> Exercise requirements: Repeat the entries exactly as they are written.

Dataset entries
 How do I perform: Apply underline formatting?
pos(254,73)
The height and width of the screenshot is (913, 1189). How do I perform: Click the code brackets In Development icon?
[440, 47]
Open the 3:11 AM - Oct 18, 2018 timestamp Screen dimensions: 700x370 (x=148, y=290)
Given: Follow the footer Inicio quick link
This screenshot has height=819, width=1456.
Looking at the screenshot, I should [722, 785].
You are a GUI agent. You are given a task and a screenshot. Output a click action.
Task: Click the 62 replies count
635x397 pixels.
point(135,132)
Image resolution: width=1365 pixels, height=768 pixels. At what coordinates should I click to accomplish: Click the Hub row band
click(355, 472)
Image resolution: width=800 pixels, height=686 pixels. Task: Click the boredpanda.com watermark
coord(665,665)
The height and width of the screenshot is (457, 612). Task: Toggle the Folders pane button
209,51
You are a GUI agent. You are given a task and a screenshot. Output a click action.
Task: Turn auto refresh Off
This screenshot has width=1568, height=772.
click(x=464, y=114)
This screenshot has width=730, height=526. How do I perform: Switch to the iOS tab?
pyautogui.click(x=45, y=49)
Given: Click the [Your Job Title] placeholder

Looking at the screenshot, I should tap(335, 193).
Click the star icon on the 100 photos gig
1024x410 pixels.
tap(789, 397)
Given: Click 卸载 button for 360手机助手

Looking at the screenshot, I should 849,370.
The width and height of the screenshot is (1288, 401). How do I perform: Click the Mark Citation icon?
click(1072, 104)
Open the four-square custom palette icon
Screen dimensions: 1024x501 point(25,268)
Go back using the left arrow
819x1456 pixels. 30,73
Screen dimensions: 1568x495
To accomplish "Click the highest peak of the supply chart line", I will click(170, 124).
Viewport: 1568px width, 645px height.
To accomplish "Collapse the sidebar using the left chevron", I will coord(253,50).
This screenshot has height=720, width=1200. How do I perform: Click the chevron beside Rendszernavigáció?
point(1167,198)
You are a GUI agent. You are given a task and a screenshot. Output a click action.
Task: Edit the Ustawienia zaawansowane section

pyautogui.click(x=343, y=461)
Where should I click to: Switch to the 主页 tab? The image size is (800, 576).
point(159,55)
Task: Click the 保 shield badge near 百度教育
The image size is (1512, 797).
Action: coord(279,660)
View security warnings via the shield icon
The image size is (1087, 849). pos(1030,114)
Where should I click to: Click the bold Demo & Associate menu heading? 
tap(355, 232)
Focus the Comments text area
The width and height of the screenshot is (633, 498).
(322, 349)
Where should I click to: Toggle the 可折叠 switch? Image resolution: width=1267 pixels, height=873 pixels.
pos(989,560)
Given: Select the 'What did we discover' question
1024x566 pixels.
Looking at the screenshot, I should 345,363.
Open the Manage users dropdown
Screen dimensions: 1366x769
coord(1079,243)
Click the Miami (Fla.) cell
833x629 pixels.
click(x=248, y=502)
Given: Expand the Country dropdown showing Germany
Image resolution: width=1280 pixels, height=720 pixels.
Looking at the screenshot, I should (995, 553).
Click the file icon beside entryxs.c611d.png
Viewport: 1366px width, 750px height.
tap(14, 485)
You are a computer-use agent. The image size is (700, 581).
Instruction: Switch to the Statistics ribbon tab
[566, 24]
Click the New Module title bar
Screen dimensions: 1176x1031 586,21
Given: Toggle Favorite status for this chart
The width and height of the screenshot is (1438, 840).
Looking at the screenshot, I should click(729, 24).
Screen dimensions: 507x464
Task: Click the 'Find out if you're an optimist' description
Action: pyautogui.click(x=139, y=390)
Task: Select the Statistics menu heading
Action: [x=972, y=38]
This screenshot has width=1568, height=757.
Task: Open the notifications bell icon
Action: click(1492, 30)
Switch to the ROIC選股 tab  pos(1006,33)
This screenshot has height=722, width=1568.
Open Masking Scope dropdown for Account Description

> The answer:
 How do I perform: Apply underline formatting?
pos(254,73)
The height and width of the screenshot is (913, 1189). How do I perform: Click the code brackets In Development icon?
[440, 47]
Open the 3:11 AM - Oct 18, 2018 timestamp Screen dimensions: 700x370 (x=148, y=290)
Given: Follow the footer Inicio quick link
This screenshot has height=819, width=1456.
Looking at the screenshot, I should [722, 785].
You are a GUI agent. You are given a task and a screenshot. Output a click action.
Task: Click the 62 replies count
635x397 pixels.
point(135,132)
Image resolution: width=1365 pixels, height=768 pixels. At what coordinates should I click to accomplish: Click the Hub row band
click(355, 472)
Image resolution: width=800 pixels, height=686 pixels. Task: Click the boredpanda.com watermark
coord(665,665)
The height and width of the screenshot is (457, 612). Task: Toggle the Folders pane button
209,51
You are a GUI agent. You are given a task and a screenshot. Output a click action.
Task: Turn auto refresh Off
This screenshot has width=1568, height=772.
click(x=464, y=114)
This screenshot has width=730, height=526. How do I perform: Switch to the iOS tab?
pyautogui.click(x=45, y=49)
Given: Click the [Your Job Title] placeholder

Looking at the screenshot, I should tap(335, 193).
Click the star icon on the 100 photos gig
1024x410 pixels.
tap(789, 397)
Given: Click 卸载 button for 360手机助手

Looking at the screenshot, I should 849,370.
The width and height of the screenshot is (1288, 401). How do I perform: Click the Mark Citation icon?
click(1072, 104)
Open the four-square custom palette icon
Screen dimensions: 1024x501 point(25,268)
Go back using the left arrow
819x1456 pixels. 30,73
Screen dimensions: 1568x495
To accomplish "Click the highest peak of the supply chart line", I will click(170, 124).
Viewport: 1568px width, 645px height.
To accomplish "Collapse the sidebar using the left chevron", I will coord(253,50).
This screenshot has height=720, width=1200. How do I perform: Click the chevron beside Rendszernavigáció?
point(1167,198)
You are a GUI agent. You are given a task and a screenshot. Output a click action.
Task: Edit the Ustawienia zaawansowane section

pyautogui.click(x=343, y=461)
Where should I click to: Switch to the 主页 tab? The image size is (800, 576).
point(159,55)
Task: Click the 保 shield badge near 百度教育
The image size is (1512, 797).
Action: coord(279,660)
View security warnings via the shield icon
The image size is (1087, 849). pos(1030,114)
Where should I click to: Click the bold Demo & Associate menu heading? 
tap(355, 232)
Focus the Comments text area
The width and height of the screenshot is (633, 498).
(322, 349)
Where should I click to: Toggle the 可折叠 switch? Image resolution: width=1267 pixels, height=873 pixels.
pos(989,560)
Given: Select the 'What did we discover' question
1024x566 pixels.
Looking at the screenshot, I should 345,363.
Open the Manage users dropdown
Screen dimensions: 1366x769
coord(1079,243)
Click the Miami (Fla.) cell
833x629 pixels.
click(x=248, y=502)
Given: Expand the Country dropdown showing Germany
Image resolution: width=1280 pixels, height=720 pixels.
Looking at the screenshot, I should (995, 553).
Click the file icon beside entryxs.c611d.png
Viewport: 1366px width, 750px height.
tap(14, 485)
You are a computer-use agent. The image size is (700, 581).
Instruction: Switch to the Statistics ribbon tab
[566, 24]
Click the New Module title bar
Screen dimensions: 1176x1031 586,21
Given: Toggle Favorite status for this chart
The width and height of the screenshot is (1438, 840).
Looking at the screenshot, I should click(729, 24).
Screen dimensions: 507x464
Task: Click the 'Find out if you're an optimist' description
Action: pyautogui.click(x=139, y=390)
Task: Select the Statistics menu heading
Action: [x=972, y=38]
This screenshot has width=1568, height=757.
Task: Open the notifications bell icon
Action: click(1492, 30)
Switch to the ROIC選股 tab  pos(1006,33)
This screenshot has height=722, width=1568.
Open Masking Scope dropdown for Account Description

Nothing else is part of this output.